The first task is to count the number of items in each group, so we iterate over the list once, and for the example above the result would be:
#L = 30
#R = 20
Then, the simple brute-force solution would be to consider every position in the list as the start of the L-zone, starting with position 0, iterate over the whole list and count how many steps each item is away from the border of the zone where it should be:
LLLLLLLLLLLLLLLLLLLLLLLLLLLLLLRRRRRRRRRRRRRRRRRRRR <- desired output
LRLLLRLLLRRLLRLLLRRLRLLLRLLRLRLRLRRLLLRRRLRLLRLLRL <- input
< < << < >> > > > >< < <<< > >> >> > <- direction to move
We would then consider the L-zone to start at position 1, and do the whole calculation again:
RLLLLLLLLLLLLLLLLLLLLLLLLLLLLLLRRRRRRRRRRRRRRRRRRR <- desired output
LRLLLRLLLRRLLRLLLRRLRLLLRLLRLRLRLRRLLLRRRLRLLRLLRL <- input
<< < << < >> > > > > < <<< > >> >> > <- direction to move
After calculating the total number of steps for every position of the L-zone, we would know which position requires the least number of steps.
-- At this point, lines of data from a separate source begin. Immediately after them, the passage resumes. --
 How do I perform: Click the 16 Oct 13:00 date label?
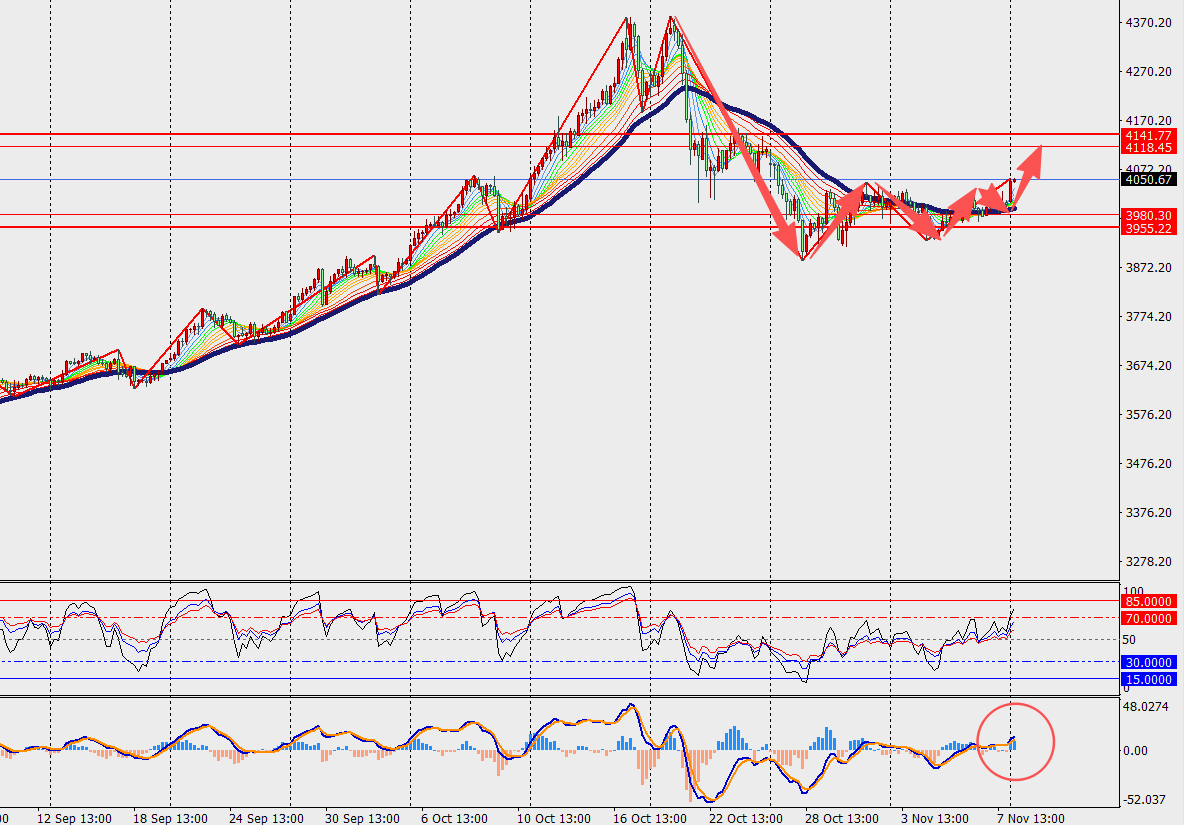point(650,817)
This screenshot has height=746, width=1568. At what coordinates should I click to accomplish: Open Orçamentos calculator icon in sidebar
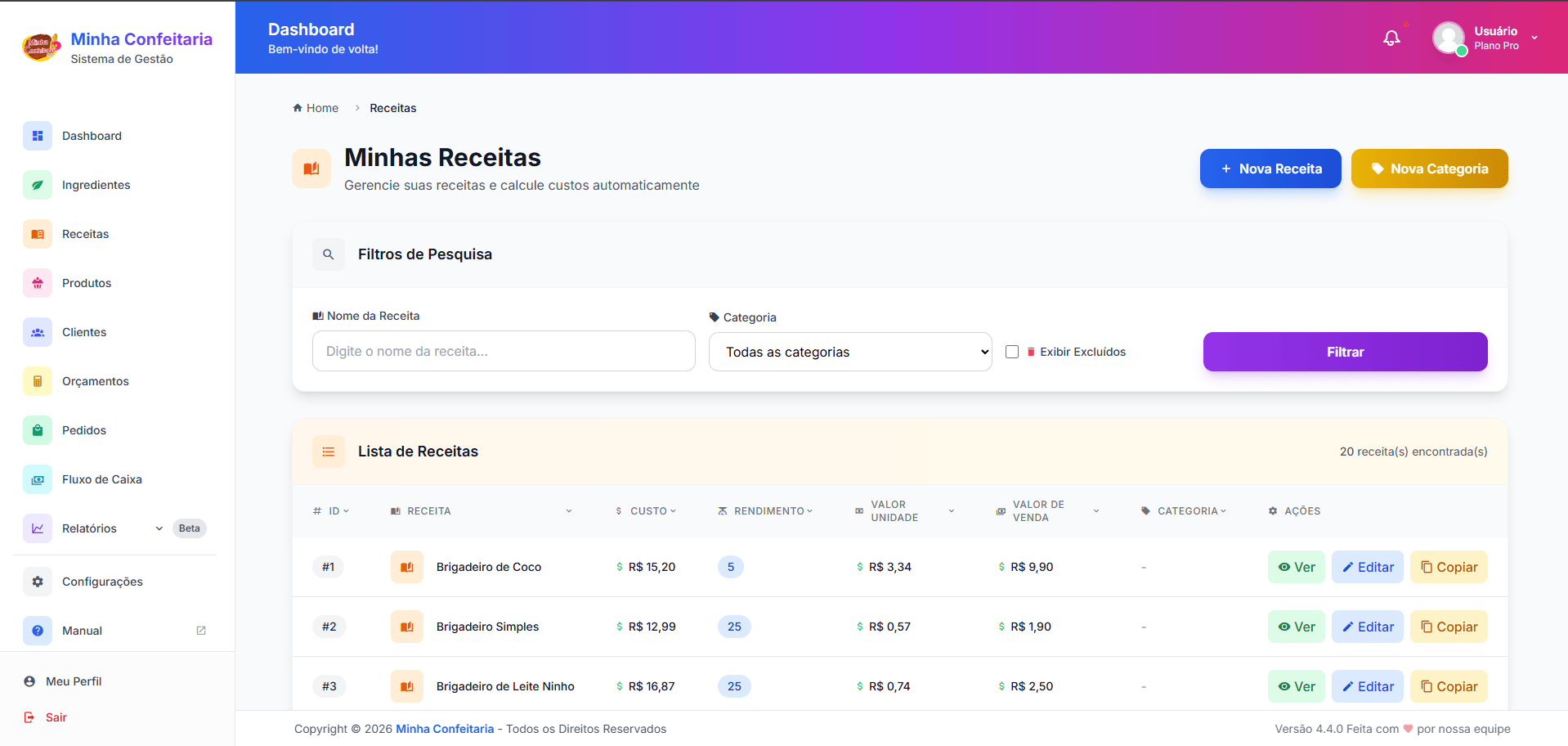pos(38,381)
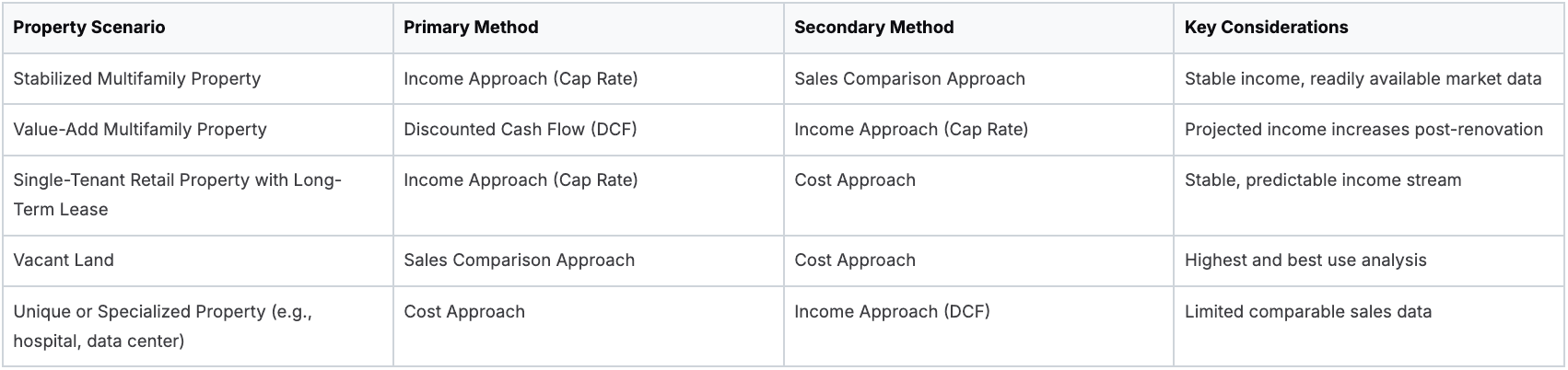Click Value-Add row's secondary Income Approach (Cap Rate)

click(x=911, y=130)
This is of course a method with N2 complexity.
If we could calculate the number of required steps with the L-zone at position X, based on the calculation for the L-zone at position X-1 (without iterating over the whole list again), this could bring the complexity down to N.
To do so, we'd need to keep track of the number of wrong items in each half of each zone, and the total number of steps for the wrong items in each of these four half-zones:
LLLLLLLLLLLLLLLLLLLLLLLLLLLLLLRRRRRRRRRRRRRRRRRRRR <- desired output
<<<<<<<<<<<<<<<>>>>>>>>>>>>>>><<<<<<<<<<>>>>>>>>>> <- half-zones
LRLLLRLLLRRLLRLLLRRLRLLLRLLRLRLRLRRLLLRRLRRLLRLLRL <- input
< < << < >> > > > >< < <<< > >> >> > <- direction to move
5 6 5 6 <- wrong items
43 45 25 31 <- required steps
When we move right to the next position, the total number of steps in left-moving zones will decrease by the number of wrong items in that zone, and the total number of steps in right-moving zones will increase by the number of wrong items in that zone (because every item is now one step closer/further from the edge of the zone.
5 6 5 6 <- wrong items
38 51 20 37 <- required steps
However, we need to check the four border-points to see whether any wrong items have moved from one half-zone to another, and adjust the item and step count accordingly.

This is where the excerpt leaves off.